Cheesecake is traditionally round like many cakes and pies, but I HATE the shape and use my square springform pan to make it easier to cut and serve.
FILLING
8 ounces cream cheese, softened
1/3 cup granulated sugar
1 cup heavy cream
1 teaspoon PURE vanilla extract
- In a large bowl beat cream cheese until fluffy and completely smooth with NO clumps.
Add sugar and beat until combined.
Add heavy cream and vanilla and beat until medium-stiff peaks form. Set aside.
3.4 ounce package instant banana pudding mix
1 cup whole milk
- In a medium bowl, whisk together pudding mix and milk.
- Let pudding stand for 3 minutes in the fridge until thickened.
- Fold into cheesecake mixture until combined.
1 prepared graham cracker crust
3 bananas, sliced, plus more slices for garnish
30 Nilla Wafers
- Pour half the filling into graham cracker crust.

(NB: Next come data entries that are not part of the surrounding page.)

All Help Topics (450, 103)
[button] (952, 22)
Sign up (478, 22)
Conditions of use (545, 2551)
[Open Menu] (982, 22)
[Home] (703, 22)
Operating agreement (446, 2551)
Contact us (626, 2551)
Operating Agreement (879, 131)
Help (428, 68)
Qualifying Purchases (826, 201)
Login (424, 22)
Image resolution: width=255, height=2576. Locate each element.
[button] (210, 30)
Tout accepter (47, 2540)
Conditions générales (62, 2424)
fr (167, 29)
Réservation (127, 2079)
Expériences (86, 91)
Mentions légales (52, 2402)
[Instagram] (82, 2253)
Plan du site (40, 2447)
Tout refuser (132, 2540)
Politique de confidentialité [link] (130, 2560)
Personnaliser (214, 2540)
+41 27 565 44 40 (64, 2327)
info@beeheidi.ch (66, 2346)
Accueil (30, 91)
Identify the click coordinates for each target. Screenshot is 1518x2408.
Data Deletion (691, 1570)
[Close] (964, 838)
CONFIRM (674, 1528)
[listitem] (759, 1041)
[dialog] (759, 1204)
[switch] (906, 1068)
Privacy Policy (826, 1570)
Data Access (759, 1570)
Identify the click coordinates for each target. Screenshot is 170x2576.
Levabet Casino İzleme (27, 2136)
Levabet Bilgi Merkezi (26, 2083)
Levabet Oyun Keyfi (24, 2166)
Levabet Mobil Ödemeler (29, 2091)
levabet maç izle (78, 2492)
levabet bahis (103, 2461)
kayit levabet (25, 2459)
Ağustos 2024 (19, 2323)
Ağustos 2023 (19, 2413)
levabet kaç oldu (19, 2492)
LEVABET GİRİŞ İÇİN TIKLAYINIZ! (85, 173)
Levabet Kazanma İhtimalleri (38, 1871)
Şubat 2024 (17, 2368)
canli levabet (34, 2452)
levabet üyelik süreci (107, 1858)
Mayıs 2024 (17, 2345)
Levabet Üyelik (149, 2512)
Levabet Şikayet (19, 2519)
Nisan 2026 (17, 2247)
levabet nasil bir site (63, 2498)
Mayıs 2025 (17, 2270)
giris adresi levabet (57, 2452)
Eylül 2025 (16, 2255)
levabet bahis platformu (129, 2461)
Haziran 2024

- Add a single layer of thick sliced bananas.
- Top with about 20 Nilla Wafers in a single layer.
- Pour remaining cheesecake mixture over top and smooth top.
- Refrigerate until cheesecake is firm, at least 6 hours and up to overnight. (If the cheesecake stills feels too soft to slice, transfer to the freezer for up to 1 hour.)
Whipped topping, for garnish (homemade or store bought)
Crushed Nilla Wafers, for garnish
- Before serving, top with dollops of whipped topping around the border of the cheesecake.
- Top each dollop with a banana slice and Nilla wafer.
- Garnish the whole cheesecake with crushed Nilla Wafers.